What you should do = Word for word, restate the records that come after this.
--- The input Enclosed Below ---
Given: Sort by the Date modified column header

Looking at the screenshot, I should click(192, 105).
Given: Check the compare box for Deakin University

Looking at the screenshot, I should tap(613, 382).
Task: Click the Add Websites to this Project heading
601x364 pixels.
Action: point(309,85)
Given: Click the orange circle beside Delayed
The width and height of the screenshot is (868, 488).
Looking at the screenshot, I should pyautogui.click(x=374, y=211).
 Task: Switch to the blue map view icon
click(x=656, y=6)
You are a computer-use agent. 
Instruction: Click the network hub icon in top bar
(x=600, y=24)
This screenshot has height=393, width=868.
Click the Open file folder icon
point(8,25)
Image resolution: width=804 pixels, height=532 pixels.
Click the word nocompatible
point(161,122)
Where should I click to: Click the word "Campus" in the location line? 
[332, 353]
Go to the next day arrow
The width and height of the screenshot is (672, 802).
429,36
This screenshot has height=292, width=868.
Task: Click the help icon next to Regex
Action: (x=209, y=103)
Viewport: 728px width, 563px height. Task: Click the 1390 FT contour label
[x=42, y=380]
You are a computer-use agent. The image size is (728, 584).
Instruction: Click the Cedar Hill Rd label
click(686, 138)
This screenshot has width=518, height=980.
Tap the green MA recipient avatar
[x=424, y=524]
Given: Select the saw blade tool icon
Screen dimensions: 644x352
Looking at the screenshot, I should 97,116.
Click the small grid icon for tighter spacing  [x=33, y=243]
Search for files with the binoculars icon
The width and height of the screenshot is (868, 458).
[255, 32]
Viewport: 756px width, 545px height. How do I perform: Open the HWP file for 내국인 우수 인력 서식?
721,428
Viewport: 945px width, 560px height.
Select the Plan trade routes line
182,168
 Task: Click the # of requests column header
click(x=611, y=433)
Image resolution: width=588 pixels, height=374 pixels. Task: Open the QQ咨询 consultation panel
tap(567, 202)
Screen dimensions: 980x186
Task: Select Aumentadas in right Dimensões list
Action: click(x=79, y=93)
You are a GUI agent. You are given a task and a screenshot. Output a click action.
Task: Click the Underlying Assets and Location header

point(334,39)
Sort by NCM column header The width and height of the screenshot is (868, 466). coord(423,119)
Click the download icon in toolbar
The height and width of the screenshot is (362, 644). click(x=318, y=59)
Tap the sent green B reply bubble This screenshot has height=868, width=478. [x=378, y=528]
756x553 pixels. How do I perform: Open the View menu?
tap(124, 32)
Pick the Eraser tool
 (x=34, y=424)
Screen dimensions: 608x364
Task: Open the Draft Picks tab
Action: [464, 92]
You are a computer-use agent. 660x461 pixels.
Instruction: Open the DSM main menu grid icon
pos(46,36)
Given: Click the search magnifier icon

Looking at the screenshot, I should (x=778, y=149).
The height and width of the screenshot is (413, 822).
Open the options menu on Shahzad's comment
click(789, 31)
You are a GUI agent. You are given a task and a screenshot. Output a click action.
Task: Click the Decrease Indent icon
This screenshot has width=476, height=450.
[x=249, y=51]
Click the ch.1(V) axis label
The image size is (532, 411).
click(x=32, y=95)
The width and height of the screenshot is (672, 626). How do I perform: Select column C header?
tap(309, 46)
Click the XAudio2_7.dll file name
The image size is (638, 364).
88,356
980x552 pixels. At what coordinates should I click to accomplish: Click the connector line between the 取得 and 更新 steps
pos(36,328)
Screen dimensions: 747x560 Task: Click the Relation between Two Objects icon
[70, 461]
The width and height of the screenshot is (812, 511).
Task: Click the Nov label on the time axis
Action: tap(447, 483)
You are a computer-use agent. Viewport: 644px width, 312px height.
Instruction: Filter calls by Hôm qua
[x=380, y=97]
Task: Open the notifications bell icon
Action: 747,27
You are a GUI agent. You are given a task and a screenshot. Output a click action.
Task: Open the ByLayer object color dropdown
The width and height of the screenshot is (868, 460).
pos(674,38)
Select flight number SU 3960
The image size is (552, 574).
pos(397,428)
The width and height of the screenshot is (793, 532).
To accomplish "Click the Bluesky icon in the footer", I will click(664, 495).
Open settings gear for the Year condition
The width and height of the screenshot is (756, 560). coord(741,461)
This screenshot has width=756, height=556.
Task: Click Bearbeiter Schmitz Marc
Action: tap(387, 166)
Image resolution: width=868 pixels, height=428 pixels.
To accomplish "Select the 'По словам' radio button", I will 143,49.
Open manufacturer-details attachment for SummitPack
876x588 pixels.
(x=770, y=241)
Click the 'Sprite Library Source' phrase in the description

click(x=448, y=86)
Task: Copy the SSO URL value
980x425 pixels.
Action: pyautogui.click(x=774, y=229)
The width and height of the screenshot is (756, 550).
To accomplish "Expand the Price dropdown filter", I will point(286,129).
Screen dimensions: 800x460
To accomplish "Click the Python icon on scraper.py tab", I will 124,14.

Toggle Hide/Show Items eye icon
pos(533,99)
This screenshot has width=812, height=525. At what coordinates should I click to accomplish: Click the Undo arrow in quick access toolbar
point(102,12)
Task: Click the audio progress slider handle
--- End of Enclosed The input ---
Response to the exercise =
Given: Sort by the Date modified column header

Looking at the screenshot, I should click(192, 105).
Given: Check the compare box for Deakin University

Looking at the screenshot, I should tap(613, 382).
Task: Click the Add Websites to this Project heading
601x364 pixels.
Action: point(309,85)
Given: Click the orange circle beside Delayed
The width and height of the screenshot is (868, 488).
Looking at the screenshot, I should pyautogui.click(x=374, y=211).
 Task: Switch to the blue map view icon
click(x=656, y=6)
You are a computer-use agent. 
Instruction: Click the network hub icon in top bar
(x=600, y=24)
This screenshot has height=393, width=868.
Click the Open file folder icon
point(8,25)
Image resolution: width=804 pixels, height=532 pixels.
Click the word nocompatible
point(161,122)
Where should I click to: Click the word "Campus" in the location line? 
[332, 353]
Go to the next day arrow
The width and height of the screenshot is (672, 802).
429,36
This screenshot has height=292, width=868.
Task: Click the help icon next to Regex
Action: (x=209, y=103)
Viewport: 728px width, 563px height. Task: Click the 1390 FT contour label
[x=42, y=380]
You are a computer-use agent. The image size is (728, 584).
Instruction: Click the Cedar Hill Rd label
click(686, 138)
This screenshot has width=518, height=980.
Tap the green MA recipient avatar
[x=424, y=524]
Given: Select the saw blade tool icon
Screen dimensions: 644x352
Looking at the screenshot, I should 97,116.
Click the small grid icon for tighter spacing  [x=33, y=243]
Search for files with the binoculars icon
The width and height of the screenshot is (868, 458).
[255, 32]
Viewport: 756px width, 545px height. How do I perform: Open the HWP file for 내국인 우수 인력 서식?
721,428
Viewport: 945px width, 560px height.
Select the Plan trade routes line
182,168
 Task: Click the # of requests column header
click(x=611, y=433)
Image resolution: width=588 pixels, height=374 pixels. Task: Open the QQ咨询 consultation panel
tap(567, 202)
Screen dimensions: 980x186
Task: Select Aumentadas in right Dimensões list
Action: click(x=79, y=93)
You are a GUI agent. You are given a task and a screenshot. Output a click action.
Task: Click the Underlying Assets and Location header

point(334,39)
Sort by NCM column header The width and height of the screenshot is (868, 466). coord(423,119)
Click the download icon in toolbar
The height and width of the screenshot is (362, 644). click(x=318, y=59)
Tap the sent green B reply bubble This screenshot has height=868, width=478. [x=378, y=528]
756x553 pixels. How do I perform: Open the View menu?
tap(124, 32)
Pick the Eraser tool
 (x=34, y=424)
Screen dimensions: 608x364
Task: Open the Draft Picks tab
Action: [464, 92]
You are a computer-use agent. 660x461 pixels.
Instruction: Open the DSM main menu grid icon
pos(46,36)
Given: Click the search magnifier icon

Looking at the screenshot, I should (x=778, y=149).
The height and width of the screenshot is (413, 822).
Open the options menu on Shahzad's comment
click(789, 31)
You are a GUI agent. You are given a task and a screenshot. Output a click action.
Task: Click the Decrease Indent icon
This screenshot has width=476, height=450.
[x=249, y=51]
Click the ch.1(V) axis label
The image size is (532, 411).
click(x=32, y=95)
The width and height of the screenshot is (672, 626). How do I perform: Select column C header?
tap(309, 46)
Click the XAudio2_7.dll file name
The image size is (638, 364).
88,356
980x552 pixels. At what coordinates should I click to accomplish: Click the connector line between the 取得 and 更新 steps
pos(36,328)
Screen dimensions: 747x560 Task: Click the Relation between Two Objects icon
[70, 461]
The width and height of the screenshot is (812, 511).
Task: Click the Nov label on the time axis
Action: tap(447, 483)
You are a computer-use agent. Viewport: 644px width, 312px height.
Instruction: Filter calls by Hôm qua
[x=380, y=97]
Task: Open the notifications bell icon
Action: 747,27
You are a GUI agent. You are given a task and a screenshot. Output a click action.
Task: Open the ByLayer object color dropdown
The width and height of the screenshot is (868, 460).
pos(674,38)
Select flight number SU 3960
The image size is (552, 574).
pos(397,428)
The width and height of the screenshot is (793, 532).
To accomplish "Click the Bluesky icon in the footer", I will click(664, 495).
Open settings gear for the Year condition
The width and height of the screenshot is (756, 560). coord(741,461)
This screenshot has width=756, height=556.
Task: Click Bearbeiter Schmitz Marc
Action: tap(387, 166)
Image resolution: width=868 pixels, height=428 pixels.
To accomplish "Select the 'По словам' radio button", I will 143,49.
Open manufacturer-details attachment for SummitPack
876x588 pixels.
(x=770, y=241)
Click the 'Sprite Library Source' phrase in the description

click(x=448, y=86)
Task: Copy the SSO URL value
980x425 pixels.
Action: pyautogui.click(x=774, y=229)
The width and height of the screenshot is (756, 550).
To accomplish "Expand the Price dropdown filter", I will point(286,129).
Screen dimensions: 800x460
To accomplish "Click the Python icon on scraper.py tab", I will 124,14.

Toggle Hide/Show Items eye icon
pos(533,99)
This screenshot has width=812, height=525. At what coordinates should I click to accomplish: Click the Undo arrow in quick access toolbar
point(102,12)
Task: Click the audio progress slider handle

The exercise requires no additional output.